Get them another one, a taller one and put it in your main living area, so you can watch the fun!


----------



## 10cats2dogs (Jun 16, 2013)

ROFL! Maybe it would be possible to have both in your living room?!


----------



## TabbCatt (Mar 26, 2014)

How heavy is Kramer again?


----------



## B&KsDaddy (Apr 11, 2014)

TabbCatt said:


> How heavy is Kramer again?


About 15-17 lbs.


----------



## Marcia (Dec 26, 2010)

Get one with as wide a bottom platform as possible. Tall is not as important as placement IMO, but some young cats do love to be way up high. Cats like to look out windows and the current tree you have only has one window high perch. Get a tall one with easily accessible perches so they BOTH can look out. As they age they are not going to want to jump far or climb. Get one where they can easily reach each level without too much effort or strain on joints. That is what I like about mine - it's multi level and each level is not too hard to get to yet it reaches over my head. The top perch is actually taller than the top of the window.


----------



## Chloe92us (Mar 16, 2014)

I have this one; specifically purchased because it was recommended on another site as a top choice for large cats (I have a ragsoll & 15 lb DMH).
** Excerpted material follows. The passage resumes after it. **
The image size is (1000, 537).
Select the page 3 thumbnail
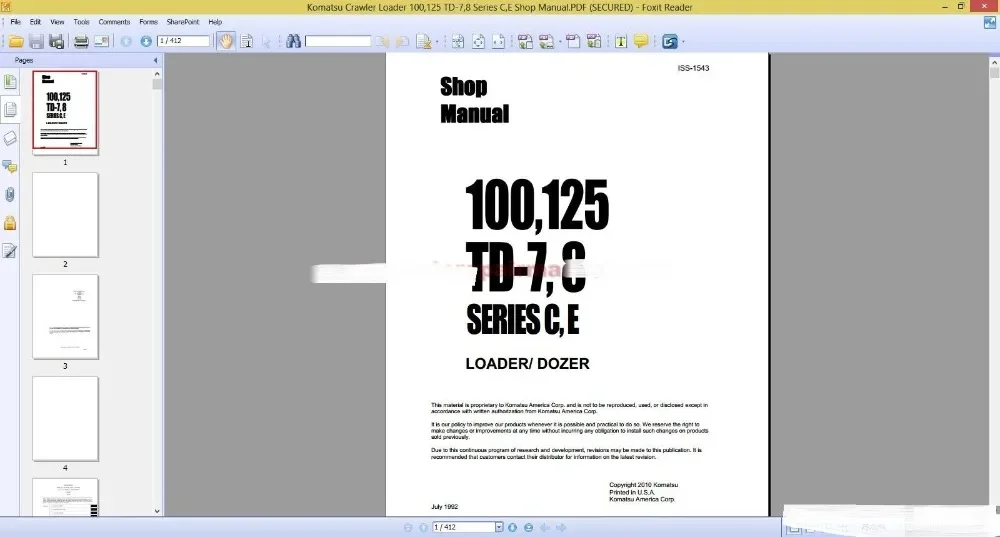(65, 317)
It is very sturdy and the platforms are large.

Cat Playstation Pets | Wayfair


----------



## TabbCatt (Mar 26, 2014)

Marcia said:


> Cats like to look out windows and the current tree you have only has one window high perch. Get a tall one with easily accessible perches so they BOTH can look out. As they age they are not going to want to jump far or climb. Get one where they can easily reach each level without too much effort or strain on joints. That is what I like about mine - it's multi level and each level is not too hard to get to yet it reaches over my head. The top perch is actually taller than the top of the window.
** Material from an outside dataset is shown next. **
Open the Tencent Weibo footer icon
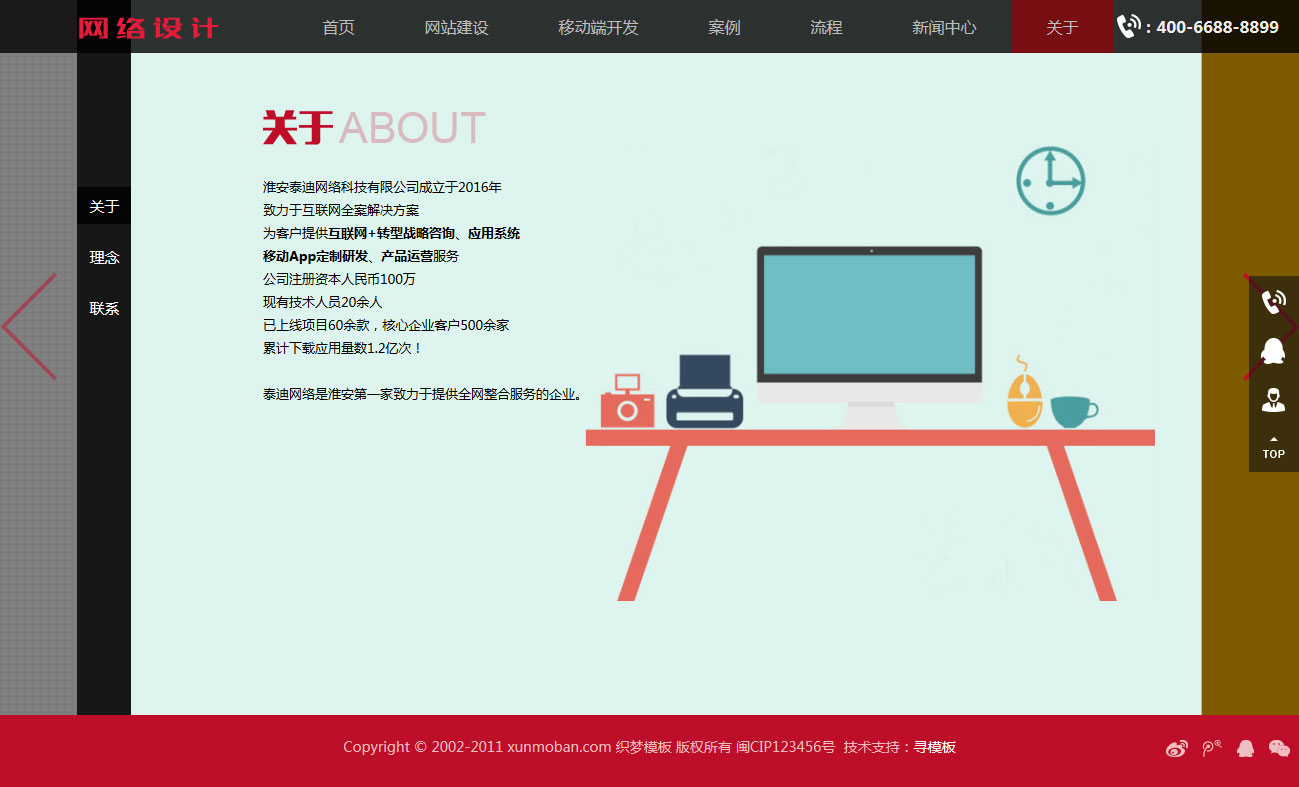 coord(1212,748)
I really think that is a good point, Marcia. I personally like it when both of my look outside and get excited.


----------



## G-PEG123 (Feb 20, 2014)

Chloe92us said:


> I have this one; specifically purchased because it was recommended on another site as a top choice for large cats (I have a ragsoll & 15 lb DMH). It is very sturdy and the platforms are large.
> 
> Cat Playstation Pets | Wayfair


That is the one I was going to get. Maybe next time or also, if the kitten likes the other one I got already.


----------



## TabbCatt (Mar 26, 2014)

Chloe92us said:


> I have this one; specifically purchased because it was recommended on another site as a top choice for large cats (I have a ragsoll & 15 lb DMH). It is very sturdy and the platforms are large.
> 
> Cat Playstation Pets | Wayfair


Chloe, I really like that cat tree a lot!! It's not very wide, so I could imagine putting it in the corner by my window, too. I love that it's a free 2 day delivery!


----------



## Catlover Danielle (Jul 31, 2013)

EE! I am so excited that I saw this, I really wish I had more space in my upstairs because I'd love to get this one for my guys...

Amazon.com : Go Pet Club Cat Tree, 50W x 26L x 72H, Beige : Pet Supplies

but instead I talked to my rescue that I foster for and they are going to buy me it for the foster kitties. I have plenty of space downstairs in my foster room for it! 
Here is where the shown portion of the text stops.